This project aims to analyze Capgemini employee reviews to uncover trends and patterns in employee satisfaction. The objectives include identifying primary factors influencing satisfaction, developing an NLP model to extract keywords from reviews, and creating a recommendation system for tailored suggestions. Additionally, a multiclass sentiment classification model will be developed to categorize employee ratings as positive, negative, or neutral. By leveraging advanced data analysis and machine learning techniques, this project seeks to provide insights into employee sentiments and improve organizational strategies for enhancing employee satisfaction and engagement.
Work-life balance, skill development, salary, benefits, job security, and career growth significantly contribute to employee satisfaction. Positive perceptions in these areas generally lead to higher job satisfaction.
Employees express satisfaction with work-life balance, job security, and career growth. However, neutral ratings for salary and benefits suggest these aspects may need enhancement or closer attention from the company.

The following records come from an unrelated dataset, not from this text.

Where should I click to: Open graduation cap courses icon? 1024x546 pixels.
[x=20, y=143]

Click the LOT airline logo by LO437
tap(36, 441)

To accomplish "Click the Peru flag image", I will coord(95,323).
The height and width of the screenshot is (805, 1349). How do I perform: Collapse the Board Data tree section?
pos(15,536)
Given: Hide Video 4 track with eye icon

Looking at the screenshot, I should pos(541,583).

By using Natural Language Processing (NLP) effectively extracts key insights from Capgemini employee reviews. By employing techniques like TF-IDF, we identify and prioritize relevant words and phrases, enhancing our understanding of the main themes and sentiments expressed. This approach significantly refines our analysis of employee feedback.

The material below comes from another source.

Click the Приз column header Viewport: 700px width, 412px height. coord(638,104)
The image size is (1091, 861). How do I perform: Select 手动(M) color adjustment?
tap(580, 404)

The recommendation system for Capgemini employee reviews provides personalized suggestions based on specific departments and locations. By analyzing review patterns, the system offers tailored insights to enhance employee satisfaction and address departmental needs, ensuring more relevant and actionable recommendations for improvement.
The LSTM model achieved an accuracy of 79.05% in classifying Capgemini employee reviews, effectively distinguishing between positive, negative, and neutral sentiments. This high accuracy indicates the model's robustness in analyzing sentiment and suggests its reliability in providing meaningful insights into employee ratings.